> What to do:
Below are lines of data; restate word for word those running from the line containing "[Search] (149, 19)" to the line containing "[adidas Men's Club", inclusive, and no others.

> Data for processing:
.....

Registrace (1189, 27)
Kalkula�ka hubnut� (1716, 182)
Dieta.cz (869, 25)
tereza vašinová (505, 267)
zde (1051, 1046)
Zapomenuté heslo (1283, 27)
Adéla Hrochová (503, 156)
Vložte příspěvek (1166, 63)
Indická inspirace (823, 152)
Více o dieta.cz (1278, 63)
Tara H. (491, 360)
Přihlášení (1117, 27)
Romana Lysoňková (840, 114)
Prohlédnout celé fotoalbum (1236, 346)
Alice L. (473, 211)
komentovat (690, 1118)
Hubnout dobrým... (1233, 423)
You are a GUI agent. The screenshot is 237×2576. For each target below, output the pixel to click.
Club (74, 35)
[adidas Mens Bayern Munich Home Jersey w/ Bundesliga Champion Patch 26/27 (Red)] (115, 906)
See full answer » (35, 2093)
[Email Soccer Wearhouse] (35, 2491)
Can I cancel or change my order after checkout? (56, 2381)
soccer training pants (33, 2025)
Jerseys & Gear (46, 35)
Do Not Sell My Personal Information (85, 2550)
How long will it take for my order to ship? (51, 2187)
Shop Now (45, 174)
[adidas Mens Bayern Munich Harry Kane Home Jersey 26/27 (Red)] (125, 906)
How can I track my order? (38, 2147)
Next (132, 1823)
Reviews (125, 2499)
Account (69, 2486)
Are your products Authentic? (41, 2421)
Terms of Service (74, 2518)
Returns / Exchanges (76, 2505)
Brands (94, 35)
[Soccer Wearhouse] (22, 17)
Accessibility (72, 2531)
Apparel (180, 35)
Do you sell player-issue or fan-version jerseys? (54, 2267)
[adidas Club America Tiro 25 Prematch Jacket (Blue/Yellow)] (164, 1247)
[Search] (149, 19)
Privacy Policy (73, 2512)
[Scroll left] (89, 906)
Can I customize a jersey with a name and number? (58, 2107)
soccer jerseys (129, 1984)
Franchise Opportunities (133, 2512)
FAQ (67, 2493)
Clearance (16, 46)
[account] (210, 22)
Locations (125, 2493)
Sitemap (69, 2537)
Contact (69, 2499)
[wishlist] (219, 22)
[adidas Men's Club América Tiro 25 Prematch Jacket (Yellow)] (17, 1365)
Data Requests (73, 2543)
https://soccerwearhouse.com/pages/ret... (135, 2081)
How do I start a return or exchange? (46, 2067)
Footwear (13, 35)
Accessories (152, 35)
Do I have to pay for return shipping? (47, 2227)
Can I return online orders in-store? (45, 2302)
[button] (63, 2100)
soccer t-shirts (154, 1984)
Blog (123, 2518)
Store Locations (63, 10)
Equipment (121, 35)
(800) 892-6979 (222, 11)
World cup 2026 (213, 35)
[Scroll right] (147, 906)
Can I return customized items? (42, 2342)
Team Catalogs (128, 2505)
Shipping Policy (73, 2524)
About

.....

> Result of the exercise:
[Search] (149, 19)
Privacy Policy (73, 2512)
[Scroll left] (89, 906)
Can I customize a jersey with a name and number? (58, 2107)
soccer jerseys (129, 1984)
Franchise Opportunities (133, 2512)
FAQ (67, 2493)
Clearance (16, 46)
[account] (210, 22)
Locations (125, 2493)
Sitemap (69, 2537)
Contact (69, 2499)
[wishlist] (219, 22)
[adidas Men's Club América Tiro 25 Prematch Jacket (Yellow)] (17, 1365)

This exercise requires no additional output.